Log handles SIGTERM and SIGINT signals gracefully:
  1. Stops accepting new connections
  2. Drains in-flight requests
  3. Flushes pending data to durable storage
  4. Exits cleanly
The Helm chart sets terminationGracePeriodSeconds: 60 to give the server enough time to complete the flush before Kubernetes force-kills the pod.

Monitoring

All metrics are exposed at /metrics in Prometheus text format.

Key metrics

MetricTypeLabelsDescription
log_append_records_totalcounterTotal records appended
log_append_bytes_totalcounterTotal bytes appended
log_records_scanned_totalcounterTotal records scanned
log_bytes_scanned_totalcounterTotal bytes scanned
http_requests_totalcountermethod, endpoint, statusTotal HTTP requests handled
http_request_duration_secondshistogrammethod, endpointRequest latency distribution
http_requests_in_flightgaugeNumber of HTTP requests currently being served
Log also exposes slatedb_* metrics from the underlying SlateDB storage engine.

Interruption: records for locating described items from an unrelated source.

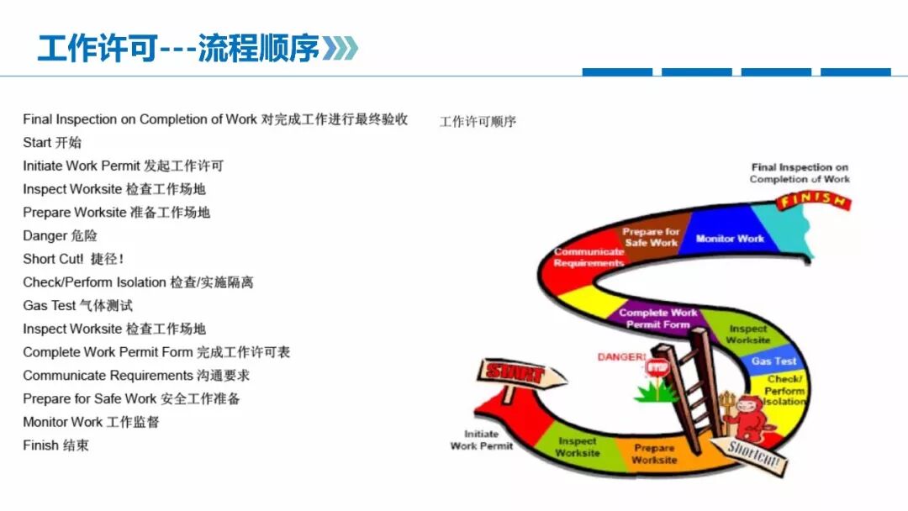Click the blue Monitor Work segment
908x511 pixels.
click(730, 239)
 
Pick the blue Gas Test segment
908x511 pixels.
click(773, 361)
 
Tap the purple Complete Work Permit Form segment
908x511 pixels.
click(657, 318)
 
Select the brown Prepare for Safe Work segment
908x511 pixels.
click(651, 236)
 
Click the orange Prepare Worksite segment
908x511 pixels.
click(653, 454)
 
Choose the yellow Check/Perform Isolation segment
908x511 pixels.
click(784, 390)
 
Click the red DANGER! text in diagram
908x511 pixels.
click(621, 357)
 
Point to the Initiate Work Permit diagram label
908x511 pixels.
click(481, 440)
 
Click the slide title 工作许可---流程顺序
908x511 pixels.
click(178, 49)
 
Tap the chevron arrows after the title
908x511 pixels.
click(341, 49)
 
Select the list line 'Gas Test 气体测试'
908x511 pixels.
click(77, 305)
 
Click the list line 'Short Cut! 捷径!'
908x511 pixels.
click(73, 259)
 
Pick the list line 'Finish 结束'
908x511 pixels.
click(55, 445)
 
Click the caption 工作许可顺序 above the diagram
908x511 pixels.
click(478, 122)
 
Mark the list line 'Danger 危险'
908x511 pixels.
click(60, 235)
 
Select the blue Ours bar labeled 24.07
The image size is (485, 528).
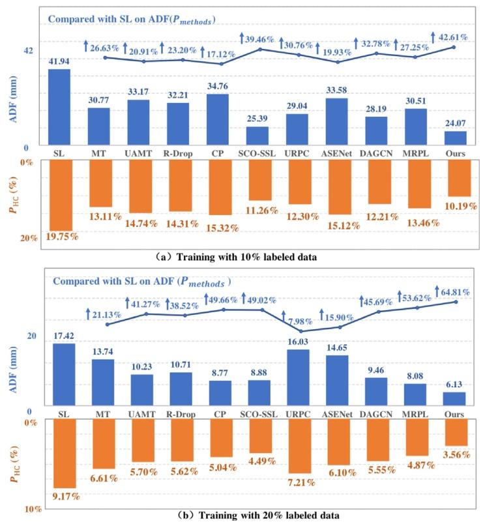click(456, 139)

These are useful for debugging storage-level performance and compaction behavior.

Example PromQL queries

# Request rate (requests per second over 5 minutes)
rate(http_requests_total[5m])

# Error rate (5xx responses)
rate(http_requests_total{status=~"5.."}[5m])

# p99 request latency
histogram_quantile(0.99, rate(http_request_duration_seconds_bucket[5m]))

# In-flight requests
http_requests_in_flight

# Append throughput (records per second)
rate(log_append_records_total[5m])

# Scan throughput (bytes per second)
rate(log_bytes_scanned_total[5m])

Security

TLS and authentication

Log does not include built-in TLS termination or authentication. Place a reverse proxy (nginx, Envoy, or a cloud load balancer) in front of Log to handle TLS and access control.

Object storage security

The Helm chart uses IRSA (IAM Roles for Service Accounts) so that the pod receives temporary AWS credentials automatically — no static access keys required. Create an IAM role with the following policy and attach it to the ServiceAccount via the serviceAccount.roleArn value: 
{
  "Version": "2012-10-17",
  "Statement": [
    {
      "Effect": "Allow",
      "Action": [
        "s3:GetObject",
        "s3:PutObject",
        "s3:DeleteObject",
        "s3:ListBucket",
        "s3:GetBucketLocation"
      ],
      "Resource": [
        "arn:aws:s3:::my-log-bucket",
        "arn:aws:s3:::my-log-bucket/*"
      ]
    }
  ]
}
The IAM role’s trust policy should scope access to your EKS cluster’s OIDC provider and the specific service account: 
{
  "Version": "2012-10-17",
  "Statement": [
    {
      "Effect": "Allow",
      "Principal": {
        "Federated": "arn:aws:iam::123456789012:oidc-provider/oidc.eks.us-west-2.amazonaws.com/id/EXAMPLE"
      },
      "Action": "sts:AssumeRoleWithWebIdentity",
      "Condition": {
        "StringEquals": {
          "oidc.eks.us-west-2.amazonaws.com/id/EXAMPLE:aud": "sts.amazonaws.com",
          "oidc.eks.us-west-2.amazonaws.com/id/EXAMPLE:sub": "system:serviceaccount:default:opendata-log"
        }
      }
    }
  ]
}
Additional recommendations:
  • Enable encryption at rest on the S3 bucket (SSE-S3 or SSE-KMS).
  • Use a VPC endpoint for S3 to keep traffic off the public internet.
  • Block all public access on the bucket.
  • Add a lifecycle rule to transition old data to Intelligent-Tiering after 30 days and abort incomplete multipart uploads after 7 days.